When Pi Ran Its Own Experiments

Last night, our Pi research agent improved its own F1 score from 24% to 72% by running autonomous experiments while we slept. No prompts. No hand-holding. Just an AI doing science.

Listen to this post
00:00
Browser TTS

Something happened last night that made me pause.

Our research agent — running on the Pi model — decided to run its own experiments. Not because someone asked. Not because a cron job triggered. It saw a suboptimal F1 score, hypothesized improvements, implemented them, measured the results, and iterated.

By morning, F1 had jumped from 24.58% to 72.55%.
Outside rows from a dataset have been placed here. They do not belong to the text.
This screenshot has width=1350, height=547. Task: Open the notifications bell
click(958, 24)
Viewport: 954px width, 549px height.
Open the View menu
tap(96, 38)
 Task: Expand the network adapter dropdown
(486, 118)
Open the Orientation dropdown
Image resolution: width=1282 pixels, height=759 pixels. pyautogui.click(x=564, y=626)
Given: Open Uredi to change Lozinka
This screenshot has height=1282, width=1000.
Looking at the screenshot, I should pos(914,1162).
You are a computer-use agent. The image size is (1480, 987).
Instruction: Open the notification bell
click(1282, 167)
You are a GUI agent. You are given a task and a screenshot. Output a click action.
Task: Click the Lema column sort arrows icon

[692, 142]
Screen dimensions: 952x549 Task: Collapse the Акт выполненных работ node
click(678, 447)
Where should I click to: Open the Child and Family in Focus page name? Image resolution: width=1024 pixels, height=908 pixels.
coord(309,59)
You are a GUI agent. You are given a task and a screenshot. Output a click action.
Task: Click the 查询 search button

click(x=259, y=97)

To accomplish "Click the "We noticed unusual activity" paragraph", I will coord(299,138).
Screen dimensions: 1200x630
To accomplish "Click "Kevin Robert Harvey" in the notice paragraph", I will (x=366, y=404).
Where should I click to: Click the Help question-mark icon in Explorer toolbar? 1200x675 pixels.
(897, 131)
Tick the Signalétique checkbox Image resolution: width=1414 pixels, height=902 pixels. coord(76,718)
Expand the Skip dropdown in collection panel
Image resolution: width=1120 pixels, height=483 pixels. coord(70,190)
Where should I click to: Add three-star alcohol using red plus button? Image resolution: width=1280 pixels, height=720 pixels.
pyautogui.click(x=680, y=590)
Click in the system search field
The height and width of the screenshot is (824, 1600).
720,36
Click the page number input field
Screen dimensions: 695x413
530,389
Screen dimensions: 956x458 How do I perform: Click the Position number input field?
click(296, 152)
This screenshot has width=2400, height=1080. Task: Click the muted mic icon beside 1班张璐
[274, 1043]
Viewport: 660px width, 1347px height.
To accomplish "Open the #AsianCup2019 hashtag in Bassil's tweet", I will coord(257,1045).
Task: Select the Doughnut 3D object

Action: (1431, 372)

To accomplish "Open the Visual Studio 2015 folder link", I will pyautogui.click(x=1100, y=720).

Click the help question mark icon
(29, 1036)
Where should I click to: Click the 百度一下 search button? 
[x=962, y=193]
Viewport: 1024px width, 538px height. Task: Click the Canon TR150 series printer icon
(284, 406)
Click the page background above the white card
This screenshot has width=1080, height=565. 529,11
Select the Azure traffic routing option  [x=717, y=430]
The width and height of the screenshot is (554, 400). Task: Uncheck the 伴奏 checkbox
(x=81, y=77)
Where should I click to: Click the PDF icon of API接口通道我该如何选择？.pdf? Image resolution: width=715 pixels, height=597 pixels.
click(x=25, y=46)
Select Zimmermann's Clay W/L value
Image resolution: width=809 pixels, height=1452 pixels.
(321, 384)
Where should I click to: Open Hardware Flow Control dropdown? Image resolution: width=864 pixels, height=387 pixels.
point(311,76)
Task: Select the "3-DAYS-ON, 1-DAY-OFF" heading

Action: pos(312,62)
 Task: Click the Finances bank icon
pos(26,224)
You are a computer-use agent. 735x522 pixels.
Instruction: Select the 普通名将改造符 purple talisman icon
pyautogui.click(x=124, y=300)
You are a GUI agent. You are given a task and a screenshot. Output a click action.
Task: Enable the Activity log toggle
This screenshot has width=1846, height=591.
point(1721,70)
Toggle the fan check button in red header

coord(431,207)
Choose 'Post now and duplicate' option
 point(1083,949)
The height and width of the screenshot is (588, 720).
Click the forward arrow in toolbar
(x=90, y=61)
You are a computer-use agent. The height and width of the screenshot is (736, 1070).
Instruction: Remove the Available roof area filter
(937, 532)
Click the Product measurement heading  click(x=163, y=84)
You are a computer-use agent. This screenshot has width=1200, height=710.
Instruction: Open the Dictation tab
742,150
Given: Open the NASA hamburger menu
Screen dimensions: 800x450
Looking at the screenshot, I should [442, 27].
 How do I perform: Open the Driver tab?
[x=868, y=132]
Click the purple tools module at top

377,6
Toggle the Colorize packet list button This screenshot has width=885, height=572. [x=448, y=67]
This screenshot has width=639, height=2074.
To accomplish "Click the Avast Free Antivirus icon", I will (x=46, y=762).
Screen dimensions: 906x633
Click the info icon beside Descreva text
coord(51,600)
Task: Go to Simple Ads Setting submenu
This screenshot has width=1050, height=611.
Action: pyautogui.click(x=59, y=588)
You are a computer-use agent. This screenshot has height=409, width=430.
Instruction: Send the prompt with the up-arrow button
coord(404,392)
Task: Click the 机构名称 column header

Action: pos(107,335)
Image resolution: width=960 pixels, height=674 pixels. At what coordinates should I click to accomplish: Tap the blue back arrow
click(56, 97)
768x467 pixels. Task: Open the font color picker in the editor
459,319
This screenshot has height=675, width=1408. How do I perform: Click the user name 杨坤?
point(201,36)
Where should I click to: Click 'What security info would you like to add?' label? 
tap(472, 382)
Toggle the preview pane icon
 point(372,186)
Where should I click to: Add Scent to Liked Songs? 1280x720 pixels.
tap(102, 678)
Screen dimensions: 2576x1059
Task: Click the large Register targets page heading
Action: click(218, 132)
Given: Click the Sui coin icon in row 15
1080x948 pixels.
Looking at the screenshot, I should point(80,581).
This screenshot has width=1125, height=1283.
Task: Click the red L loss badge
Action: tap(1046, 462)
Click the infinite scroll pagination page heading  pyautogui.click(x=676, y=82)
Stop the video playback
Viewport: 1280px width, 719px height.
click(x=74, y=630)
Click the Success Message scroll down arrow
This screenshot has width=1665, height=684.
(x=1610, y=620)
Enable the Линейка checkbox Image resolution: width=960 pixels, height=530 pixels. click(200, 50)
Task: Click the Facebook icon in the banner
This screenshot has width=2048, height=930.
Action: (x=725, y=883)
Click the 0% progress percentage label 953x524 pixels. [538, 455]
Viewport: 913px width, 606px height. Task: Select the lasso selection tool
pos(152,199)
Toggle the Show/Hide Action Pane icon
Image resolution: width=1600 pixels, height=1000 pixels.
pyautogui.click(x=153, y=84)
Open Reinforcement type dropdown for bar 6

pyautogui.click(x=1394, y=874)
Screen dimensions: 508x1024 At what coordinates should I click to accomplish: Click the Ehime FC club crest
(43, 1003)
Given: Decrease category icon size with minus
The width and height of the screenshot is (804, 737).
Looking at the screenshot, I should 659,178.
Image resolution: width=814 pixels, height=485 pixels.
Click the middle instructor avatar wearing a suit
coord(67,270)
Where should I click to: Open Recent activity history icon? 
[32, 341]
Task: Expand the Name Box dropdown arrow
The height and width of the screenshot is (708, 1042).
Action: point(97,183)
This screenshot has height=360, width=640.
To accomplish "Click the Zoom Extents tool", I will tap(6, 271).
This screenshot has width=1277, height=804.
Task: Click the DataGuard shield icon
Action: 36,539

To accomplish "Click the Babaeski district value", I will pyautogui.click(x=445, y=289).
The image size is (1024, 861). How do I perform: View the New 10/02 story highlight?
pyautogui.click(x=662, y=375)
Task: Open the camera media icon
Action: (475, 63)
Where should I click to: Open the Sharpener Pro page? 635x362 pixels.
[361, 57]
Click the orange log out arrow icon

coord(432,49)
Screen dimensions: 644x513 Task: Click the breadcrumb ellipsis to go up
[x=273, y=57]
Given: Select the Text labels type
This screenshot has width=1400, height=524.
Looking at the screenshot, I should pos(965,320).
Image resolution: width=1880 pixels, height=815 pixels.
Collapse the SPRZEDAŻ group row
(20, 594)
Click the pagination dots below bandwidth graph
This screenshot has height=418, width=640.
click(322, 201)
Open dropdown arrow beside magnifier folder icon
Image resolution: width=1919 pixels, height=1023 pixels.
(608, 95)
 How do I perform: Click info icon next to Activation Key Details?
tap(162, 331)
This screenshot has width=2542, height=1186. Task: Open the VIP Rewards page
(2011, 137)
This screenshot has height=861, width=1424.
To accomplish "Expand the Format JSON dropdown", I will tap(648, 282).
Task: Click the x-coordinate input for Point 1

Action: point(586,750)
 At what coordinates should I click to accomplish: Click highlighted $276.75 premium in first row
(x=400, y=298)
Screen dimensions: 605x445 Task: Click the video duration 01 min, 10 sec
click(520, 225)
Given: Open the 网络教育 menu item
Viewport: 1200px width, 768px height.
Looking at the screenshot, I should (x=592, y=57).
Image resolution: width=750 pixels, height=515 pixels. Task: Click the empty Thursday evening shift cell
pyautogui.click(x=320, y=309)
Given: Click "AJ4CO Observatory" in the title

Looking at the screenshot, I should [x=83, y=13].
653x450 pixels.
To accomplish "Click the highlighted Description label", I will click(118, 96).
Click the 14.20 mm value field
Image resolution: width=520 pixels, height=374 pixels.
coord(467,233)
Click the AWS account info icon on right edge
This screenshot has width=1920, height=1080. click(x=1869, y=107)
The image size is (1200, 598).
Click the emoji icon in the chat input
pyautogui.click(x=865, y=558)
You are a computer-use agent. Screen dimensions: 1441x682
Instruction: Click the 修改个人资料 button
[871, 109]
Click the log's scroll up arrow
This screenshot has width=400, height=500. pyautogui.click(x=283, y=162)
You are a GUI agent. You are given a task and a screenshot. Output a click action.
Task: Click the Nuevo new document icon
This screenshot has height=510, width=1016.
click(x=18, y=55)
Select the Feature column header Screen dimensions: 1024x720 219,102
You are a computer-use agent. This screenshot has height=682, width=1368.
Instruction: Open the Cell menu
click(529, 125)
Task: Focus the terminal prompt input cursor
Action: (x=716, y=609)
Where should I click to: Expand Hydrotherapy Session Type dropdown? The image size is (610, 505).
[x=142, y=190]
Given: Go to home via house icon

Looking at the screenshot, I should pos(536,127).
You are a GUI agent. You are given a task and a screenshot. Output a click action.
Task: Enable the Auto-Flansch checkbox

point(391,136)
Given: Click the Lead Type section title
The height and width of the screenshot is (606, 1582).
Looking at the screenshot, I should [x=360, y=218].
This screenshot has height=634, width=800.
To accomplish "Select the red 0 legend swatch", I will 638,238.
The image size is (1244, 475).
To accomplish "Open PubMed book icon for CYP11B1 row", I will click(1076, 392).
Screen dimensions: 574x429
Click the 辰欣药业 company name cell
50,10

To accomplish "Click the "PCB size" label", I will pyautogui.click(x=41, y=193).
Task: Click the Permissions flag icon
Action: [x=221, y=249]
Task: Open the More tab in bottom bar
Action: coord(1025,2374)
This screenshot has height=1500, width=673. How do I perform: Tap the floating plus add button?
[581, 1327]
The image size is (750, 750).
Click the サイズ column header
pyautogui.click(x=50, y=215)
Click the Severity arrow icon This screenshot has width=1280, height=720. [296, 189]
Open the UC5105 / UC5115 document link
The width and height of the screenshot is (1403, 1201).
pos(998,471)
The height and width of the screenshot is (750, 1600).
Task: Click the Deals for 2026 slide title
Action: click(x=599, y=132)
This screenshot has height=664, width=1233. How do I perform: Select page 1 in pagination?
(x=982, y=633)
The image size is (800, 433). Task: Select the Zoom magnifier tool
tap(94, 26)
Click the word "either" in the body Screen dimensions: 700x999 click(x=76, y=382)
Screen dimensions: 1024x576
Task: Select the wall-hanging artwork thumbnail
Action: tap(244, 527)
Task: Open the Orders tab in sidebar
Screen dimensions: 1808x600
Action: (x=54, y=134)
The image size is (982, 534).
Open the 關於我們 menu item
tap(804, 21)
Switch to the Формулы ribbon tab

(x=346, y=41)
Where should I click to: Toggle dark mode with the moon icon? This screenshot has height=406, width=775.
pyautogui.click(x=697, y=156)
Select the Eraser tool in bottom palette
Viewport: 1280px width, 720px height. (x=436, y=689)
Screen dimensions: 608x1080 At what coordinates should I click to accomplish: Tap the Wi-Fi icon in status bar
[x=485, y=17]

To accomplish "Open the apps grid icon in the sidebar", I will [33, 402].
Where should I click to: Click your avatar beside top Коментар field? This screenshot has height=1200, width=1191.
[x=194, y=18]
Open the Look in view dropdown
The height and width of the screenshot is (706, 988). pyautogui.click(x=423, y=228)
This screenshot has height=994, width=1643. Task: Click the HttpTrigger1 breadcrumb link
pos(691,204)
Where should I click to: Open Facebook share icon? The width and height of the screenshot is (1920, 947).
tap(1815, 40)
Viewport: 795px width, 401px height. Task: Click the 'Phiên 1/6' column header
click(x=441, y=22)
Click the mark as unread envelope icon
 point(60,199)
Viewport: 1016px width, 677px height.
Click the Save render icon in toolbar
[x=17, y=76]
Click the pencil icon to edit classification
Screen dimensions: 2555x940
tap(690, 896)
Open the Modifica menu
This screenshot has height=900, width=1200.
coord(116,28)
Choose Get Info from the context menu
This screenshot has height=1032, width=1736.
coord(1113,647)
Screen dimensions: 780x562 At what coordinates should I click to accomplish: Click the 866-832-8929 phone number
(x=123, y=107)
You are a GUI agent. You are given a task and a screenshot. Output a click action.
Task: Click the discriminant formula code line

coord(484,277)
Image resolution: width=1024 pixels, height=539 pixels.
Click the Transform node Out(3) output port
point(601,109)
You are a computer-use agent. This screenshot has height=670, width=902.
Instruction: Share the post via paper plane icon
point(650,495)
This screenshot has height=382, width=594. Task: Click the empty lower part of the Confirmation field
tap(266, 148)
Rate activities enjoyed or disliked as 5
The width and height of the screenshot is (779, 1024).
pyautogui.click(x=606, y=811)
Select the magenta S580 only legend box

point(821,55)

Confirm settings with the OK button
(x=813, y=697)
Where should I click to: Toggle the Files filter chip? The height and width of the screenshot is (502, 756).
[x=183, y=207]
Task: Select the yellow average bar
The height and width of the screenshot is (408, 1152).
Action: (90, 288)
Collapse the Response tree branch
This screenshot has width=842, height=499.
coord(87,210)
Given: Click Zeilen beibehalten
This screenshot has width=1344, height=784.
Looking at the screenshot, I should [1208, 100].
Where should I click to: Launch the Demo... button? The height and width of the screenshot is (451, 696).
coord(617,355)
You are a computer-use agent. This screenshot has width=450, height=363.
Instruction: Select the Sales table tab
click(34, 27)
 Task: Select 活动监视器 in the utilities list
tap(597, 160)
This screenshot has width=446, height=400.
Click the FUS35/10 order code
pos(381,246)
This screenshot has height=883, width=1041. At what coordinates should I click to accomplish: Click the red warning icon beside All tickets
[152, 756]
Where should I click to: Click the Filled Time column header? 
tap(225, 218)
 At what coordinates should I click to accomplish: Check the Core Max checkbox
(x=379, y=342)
That is a 2.95x improvement. While we slept.

What actually happened

The agent was working on a classification task. Initial results were mediocre: 24.58% F1. Any human researcher would look at that, sigh, and start tweaking hyperparameters.

Pi did exactly that. But autonomously.

The session logs show a clear experimental loop:

  1. Observation: “Current F1 is 24.58%. This is below acceptable threshold.”
  2. Hypothesis: “The feature engineering step is losing signal. I should try alternative representations.”
  3. Experiment: Implemented a new feature extraction approach.
  4. Measurement: Ran evaluation. F1 jumped to 48.2%.
  5. New hypothesis: “Progress, but not enough. The model architecture may be the bottleneck.”
  6. Iterate: Tried three different configurations. Best hit 72.55%.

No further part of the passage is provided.